B33C-0184:
The Use of Proba-V data for Global Agricultural Monitoring
Abstract:
Land conversion, forest cutting, urban growth, agricultural expansion, take place at scales which are unprecedented in history and at such a pace that they are not only subject of scientific studies but also have a strong economic impact. Understanding and measuring dynamics becomes a prerequisite for companies, governments, agencies, NGO’s, research institutes and society in general. In many of these cases the temporal frequency of the information is a clear requirement to detect phenomena that can occur within a few days (related to crops, forests and other ecosystems) and at a certain geographic scale. For example frequent updates on crop condition and production is needed to stabilize agricultural markets. This is already being picked up by large initiatives like the GEOGLAM AMIS system.Observations over large areas are available through satellites, however challenges remain;
- on the one hand side obtaining frequent and consistent observations at sufficient level of detail to identify spatial phenomena.

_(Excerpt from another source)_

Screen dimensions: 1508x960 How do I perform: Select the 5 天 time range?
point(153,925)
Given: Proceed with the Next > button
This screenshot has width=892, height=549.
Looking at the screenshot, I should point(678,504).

At present, no single mission is capable of providing near daily information of any place in the world at scales in which changes in land cover/use can be identified in a consistent manner.
- On the other hand side the need for a historical reference. For agricultural monitoring and early warning purposes the comparison of the actual data with the historical reference is of the utmost importance.
The Proba-V mission is a first attempt to overcome these challenges. From its design and within the GIO-Global Land component a lot of work has been done to ensure the integration of the Proba-V data with the 15 years historical archive of SPOT-VEGETATION. In this respect Proba-V observation will be intercomparable with the SPOT-VGT historical baseline which will ensure the continuation of the standard agricultural monitoring products. Next to this integration with the historical archive, Proba-V also ensures an increase in spatial resolution of the data sets, from 1km to 300m and even 100m (with some loss in the temporal domain).
Within the framework of the FP7 SIGMA project, currently Europe’s largest contribution to the abovementioned GEOGLAM initiative, we have been looking at the use of this 100m data set for agricultural monitoring.
Results of this study will be presented here.